Sejumlah pasukan Detasemen Bravo-90 Paskhas mengamankan tempat kejadian perkara saat menyelamatkan para sandera pada simulasi penanggulangan anti teror di Bandara Adi Soemarmo, Boyolali, Jawa Tengah, Rabu (23/3). Simulasi yang dilaksanakan PT Angkasa Pura I dan TNI AU tersebut diselenggarakan guna meningkatkan kesiapan strategi pengamanan bandara oleh gangguan terorisme. ANTARA FOTO/ Aloysius Jarot Nugroho/kye/16.

Jakarta, Aktual.com – Badan Nasional Penanggulangan Terorisme (BNPT) menyebutkan, negara memiliki tanggung jawab dalam melakukan pembinaan bagi anak-anak keluarga teroris sebagai bagian dalam upaya melawan radikalisasi.

Deputi Kerja sama Internasional BNPT, Irjen Pol Hamidin, di sela-sela seminar internasional “Indonesia International Defense Science” (IIDS) 2018, di Jakarta, Kamis, menjelaskan, anak-anak yang orangtuanya terlibat terorisme harus diambil alih dan dibina secara khusus.

“Mereka yang di bawah umur itu umumnya belum bisa berdiri sendiri. Jadi anak-anak yang terlibat di terorisme itu anak-anak yang bermasalah hukum. Mereka orang-orang yang harus kita ambil alih, harus kita bina secara khusus,” tuturnya.

Sebab, lanjut dia, untuk merekrut teroris itu paling enak mengajak ke lingkungan keluarga.

“Ini yang selama ini kita lupakan. Kita lupa bahwa lingkungan keluarga paling efektif untuk diajak, seperti kasus Surabaya. Jadi BNPT terlibat untuk pencegahan berikutnya. Jadi begitu dia masuk ke sana, maka program ‘counter’ radikalisasi untuk anak-anak itu dilakukan,” ucap Hamidin.

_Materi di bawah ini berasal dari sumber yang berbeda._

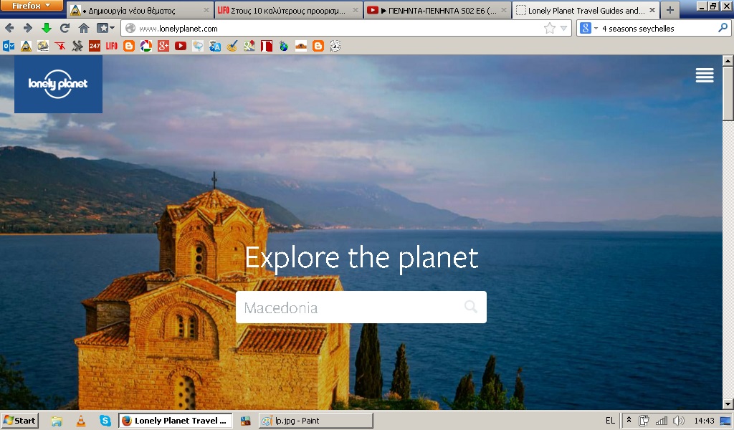Open lp.jpg - Paint from taskbar
This screenshot has height=430, width=734.
316,421
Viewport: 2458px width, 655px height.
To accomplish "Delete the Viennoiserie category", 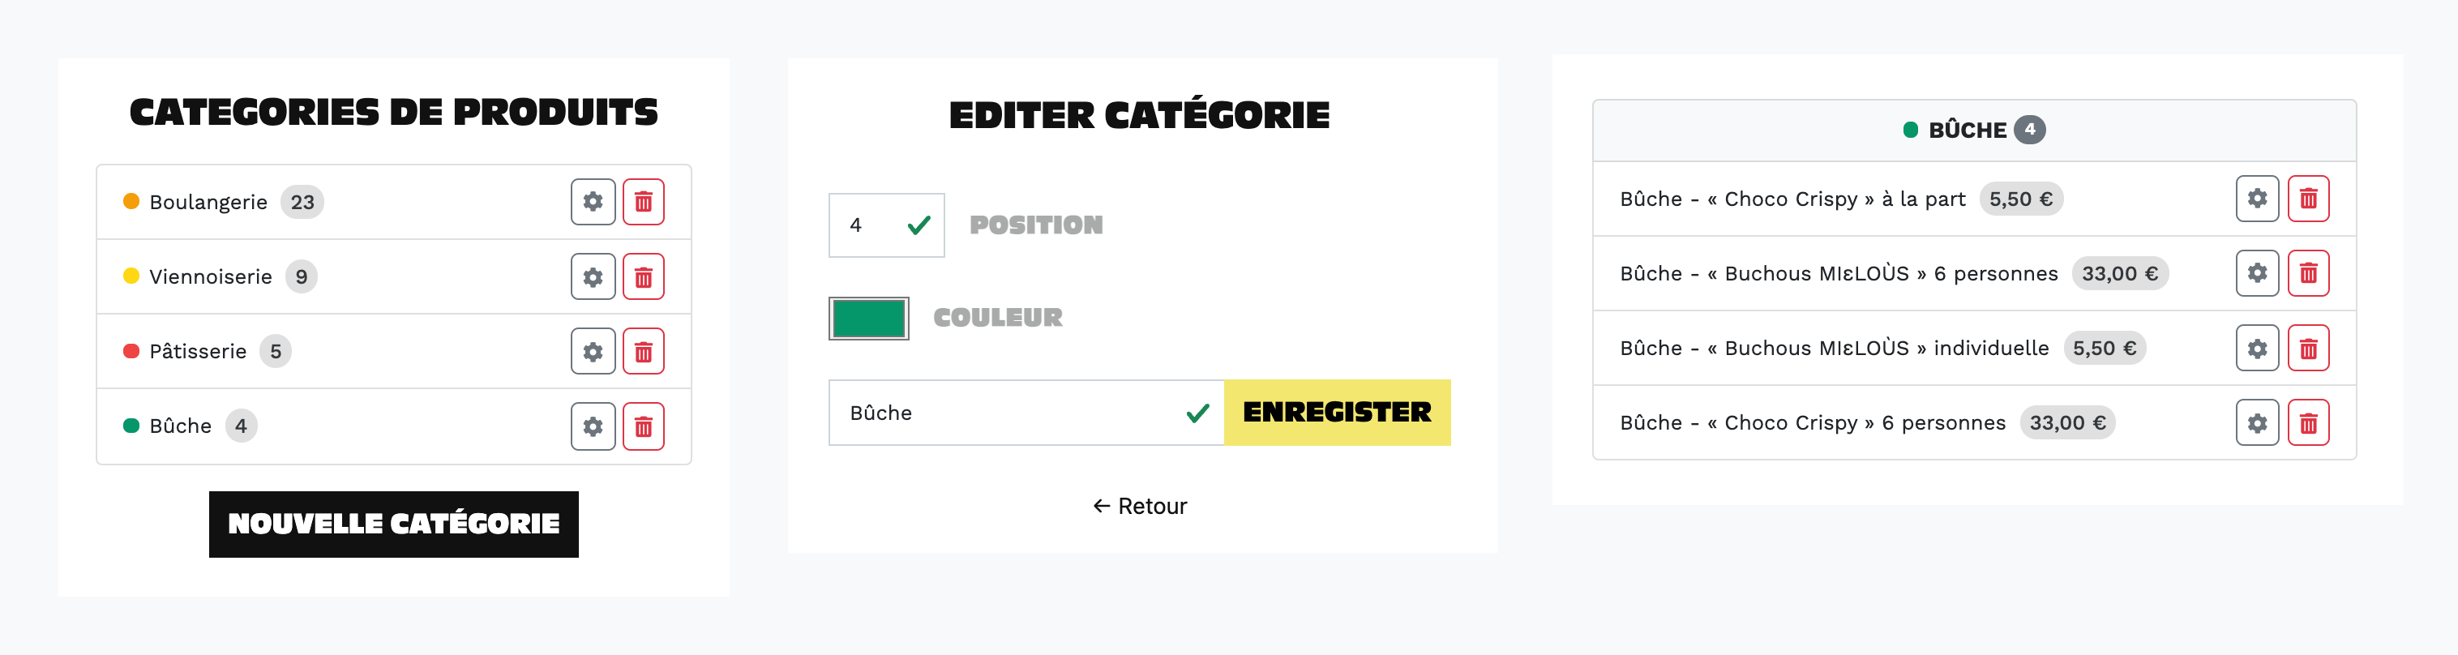I will coord(643,276).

Dia mencontohkan, ada kasus anak yang orangtuanya menjadi pelaku teror di Irak. Ketika diinvestigasi, sang anak tidak pernah berkeinginan menjadi mujahidin seperti yang dilakukan orangtuanya yang sudah tewas.

Namun, lanjut dia, anak di bawah umur tersebut gemar bermain senjata karena faktor lingkungan yang membentuknya. Jika tidak dibina, maka bukan tidak mungkin suatu waktu malah akan mengikuti jejak orangtuanya.

“Jadi anak seperti itu sudah bermain senjata. Mereka mengatakan dia teroris radikal dan akan menjadikannya teroris. Nah itu negara harus mengambil alih. Dia itu contoh dan kami ambil alih. Kita masukan dia ke pesantren, belajar normal, kita jadikan anak normal,” ujarnya.

Oleh karena itu, tambah dia, “negara harus terlibat, tetapi komponen utamanya adalah keluarganya. Kalau kita ambil alih serta merta, kita akan mendapat penolakan. Dan di situ sang anak butuh komunitasnya”.